Decision Tree for PGS Analysis

The review provides a practical decision tree to help researchers select the appropriate PGS method based on the available data and research question:

Key branches include: * Input Data: Is individual-level data or only GWAS summary data available? * Trait Complexity: Analyzing a single trait or multiple correlated traits? * Modeling Approach: Choosing between model-based (e.g., linear mixed models) and algorithm-based (e.g., machine learning) methods.

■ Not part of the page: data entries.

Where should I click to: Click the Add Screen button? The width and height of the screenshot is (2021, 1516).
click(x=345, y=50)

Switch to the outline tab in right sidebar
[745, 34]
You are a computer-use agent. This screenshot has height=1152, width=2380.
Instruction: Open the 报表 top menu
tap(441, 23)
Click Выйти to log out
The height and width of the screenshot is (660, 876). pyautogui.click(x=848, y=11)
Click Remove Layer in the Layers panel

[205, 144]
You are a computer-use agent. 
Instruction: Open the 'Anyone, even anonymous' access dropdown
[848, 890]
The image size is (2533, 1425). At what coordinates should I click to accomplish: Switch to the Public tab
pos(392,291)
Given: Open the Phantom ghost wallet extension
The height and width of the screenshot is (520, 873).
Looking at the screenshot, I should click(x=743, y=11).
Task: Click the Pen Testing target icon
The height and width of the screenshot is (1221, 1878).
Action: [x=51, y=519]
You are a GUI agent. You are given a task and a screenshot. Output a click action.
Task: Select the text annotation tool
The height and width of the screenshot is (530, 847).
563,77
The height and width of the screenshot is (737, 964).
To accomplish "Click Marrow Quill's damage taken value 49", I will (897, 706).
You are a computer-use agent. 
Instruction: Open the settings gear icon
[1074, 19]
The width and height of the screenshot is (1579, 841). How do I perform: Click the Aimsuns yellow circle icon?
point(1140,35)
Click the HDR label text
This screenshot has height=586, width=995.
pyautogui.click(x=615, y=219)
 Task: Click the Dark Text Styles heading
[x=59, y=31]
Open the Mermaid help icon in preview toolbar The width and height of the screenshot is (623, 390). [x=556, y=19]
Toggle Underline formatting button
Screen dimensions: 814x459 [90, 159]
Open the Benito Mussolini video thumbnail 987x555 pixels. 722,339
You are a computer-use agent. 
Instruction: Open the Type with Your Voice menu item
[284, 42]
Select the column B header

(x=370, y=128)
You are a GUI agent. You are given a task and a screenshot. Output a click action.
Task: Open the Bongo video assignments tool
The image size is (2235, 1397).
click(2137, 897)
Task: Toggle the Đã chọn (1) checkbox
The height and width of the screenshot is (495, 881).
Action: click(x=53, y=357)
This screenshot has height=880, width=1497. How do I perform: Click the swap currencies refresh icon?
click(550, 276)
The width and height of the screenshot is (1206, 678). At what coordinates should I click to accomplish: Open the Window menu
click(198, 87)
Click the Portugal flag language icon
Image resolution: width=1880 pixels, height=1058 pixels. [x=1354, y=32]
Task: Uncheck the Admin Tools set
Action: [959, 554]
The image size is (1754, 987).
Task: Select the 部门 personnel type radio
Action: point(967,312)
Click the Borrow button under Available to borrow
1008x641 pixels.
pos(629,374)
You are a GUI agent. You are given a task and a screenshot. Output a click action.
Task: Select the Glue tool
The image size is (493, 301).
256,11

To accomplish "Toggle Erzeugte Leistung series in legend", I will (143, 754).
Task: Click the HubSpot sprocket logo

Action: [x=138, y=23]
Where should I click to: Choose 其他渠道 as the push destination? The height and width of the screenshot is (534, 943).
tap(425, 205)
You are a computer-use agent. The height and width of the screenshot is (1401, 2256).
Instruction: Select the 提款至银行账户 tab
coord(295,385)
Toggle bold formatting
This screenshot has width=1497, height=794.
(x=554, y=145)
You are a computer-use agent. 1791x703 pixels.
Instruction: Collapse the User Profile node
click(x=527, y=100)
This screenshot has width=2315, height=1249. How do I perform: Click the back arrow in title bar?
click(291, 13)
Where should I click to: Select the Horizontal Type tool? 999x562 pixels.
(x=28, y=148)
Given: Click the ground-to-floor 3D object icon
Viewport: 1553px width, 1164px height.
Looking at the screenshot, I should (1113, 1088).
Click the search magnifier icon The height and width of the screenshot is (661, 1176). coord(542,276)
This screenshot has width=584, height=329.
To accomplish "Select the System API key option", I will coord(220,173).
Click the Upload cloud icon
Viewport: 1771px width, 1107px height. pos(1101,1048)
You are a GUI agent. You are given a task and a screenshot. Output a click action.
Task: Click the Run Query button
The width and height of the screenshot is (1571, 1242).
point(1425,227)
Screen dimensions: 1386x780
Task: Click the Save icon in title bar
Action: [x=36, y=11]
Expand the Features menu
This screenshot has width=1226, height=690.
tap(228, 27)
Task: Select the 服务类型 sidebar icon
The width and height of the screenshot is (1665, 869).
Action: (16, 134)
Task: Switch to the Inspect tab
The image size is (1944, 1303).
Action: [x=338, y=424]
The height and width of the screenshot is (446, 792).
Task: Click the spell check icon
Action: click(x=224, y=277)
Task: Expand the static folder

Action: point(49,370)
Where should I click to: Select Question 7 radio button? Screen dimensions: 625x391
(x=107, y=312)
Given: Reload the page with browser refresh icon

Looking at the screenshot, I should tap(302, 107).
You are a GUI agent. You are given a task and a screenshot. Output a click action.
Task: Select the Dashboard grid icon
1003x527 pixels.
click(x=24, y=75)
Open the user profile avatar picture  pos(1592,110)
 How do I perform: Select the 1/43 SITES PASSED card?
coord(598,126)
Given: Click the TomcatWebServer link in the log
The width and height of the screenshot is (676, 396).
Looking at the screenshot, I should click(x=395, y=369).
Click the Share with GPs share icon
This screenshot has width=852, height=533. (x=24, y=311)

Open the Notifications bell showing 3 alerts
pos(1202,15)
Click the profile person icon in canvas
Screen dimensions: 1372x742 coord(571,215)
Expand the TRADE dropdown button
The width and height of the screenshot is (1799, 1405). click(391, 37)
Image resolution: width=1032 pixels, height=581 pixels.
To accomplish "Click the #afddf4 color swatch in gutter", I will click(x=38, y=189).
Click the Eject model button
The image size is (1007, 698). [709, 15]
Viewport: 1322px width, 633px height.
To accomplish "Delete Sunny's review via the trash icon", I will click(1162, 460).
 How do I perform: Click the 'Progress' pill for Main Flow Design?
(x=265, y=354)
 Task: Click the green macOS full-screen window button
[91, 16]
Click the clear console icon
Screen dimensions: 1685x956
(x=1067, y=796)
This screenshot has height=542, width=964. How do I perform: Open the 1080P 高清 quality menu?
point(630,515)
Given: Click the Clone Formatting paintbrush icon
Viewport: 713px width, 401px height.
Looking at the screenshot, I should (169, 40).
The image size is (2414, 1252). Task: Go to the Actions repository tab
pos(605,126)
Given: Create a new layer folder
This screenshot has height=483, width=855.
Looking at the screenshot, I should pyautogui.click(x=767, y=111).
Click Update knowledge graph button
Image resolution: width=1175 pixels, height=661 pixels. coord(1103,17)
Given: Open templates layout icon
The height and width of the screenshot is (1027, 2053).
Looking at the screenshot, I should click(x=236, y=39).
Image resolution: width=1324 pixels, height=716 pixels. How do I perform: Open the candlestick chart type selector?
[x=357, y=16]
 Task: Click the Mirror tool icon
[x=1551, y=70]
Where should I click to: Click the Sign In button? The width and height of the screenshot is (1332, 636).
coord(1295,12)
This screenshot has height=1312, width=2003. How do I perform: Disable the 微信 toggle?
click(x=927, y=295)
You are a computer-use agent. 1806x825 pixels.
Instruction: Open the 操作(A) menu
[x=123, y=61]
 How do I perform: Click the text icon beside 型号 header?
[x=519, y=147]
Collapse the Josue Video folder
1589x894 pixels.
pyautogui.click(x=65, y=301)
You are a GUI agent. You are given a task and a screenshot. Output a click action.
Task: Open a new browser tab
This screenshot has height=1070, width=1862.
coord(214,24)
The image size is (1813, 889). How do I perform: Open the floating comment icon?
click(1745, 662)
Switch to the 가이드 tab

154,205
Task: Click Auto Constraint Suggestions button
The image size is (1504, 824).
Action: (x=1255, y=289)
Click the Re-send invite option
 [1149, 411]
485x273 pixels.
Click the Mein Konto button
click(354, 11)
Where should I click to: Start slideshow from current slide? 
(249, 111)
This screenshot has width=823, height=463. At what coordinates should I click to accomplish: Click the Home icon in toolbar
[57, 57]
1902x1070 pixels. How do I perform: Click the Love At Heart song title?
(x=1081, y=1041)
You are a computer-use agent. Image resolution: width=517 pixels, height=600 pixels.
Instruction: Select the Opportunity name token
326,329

Challenges and Future Directions

The authors identify several major challenges that need to be addressed to realize the full clinical potential of PGS:

  1. Addressing Heterogeneity (Ancestry): Developing methods that maintain high predictive accuracy across diverse ancestral populations and that can properly perform multi-ancestry meta-analysis to generate universally accurate PGS.
  2. Non-Additive and GxE Effects: Incorporating non-additive genetic effects (dominance, epistasis) and Gene-by-Environment (GxE) interactions into the PGS model. Current models are largely additive and thus leave substantial variance unexplained.
  3. Causal Variants and Fine-Mapping: Moving beyond marker SNPs to accurately identify and weight the true causal variants to improve biological relevance and prediction.
  4. Clinical Implementation: Establishing standardized reporting guidelines, validating PGS in independent clinical cohorts, and addressing the ethical concerns related to using PGS in personalized medicine.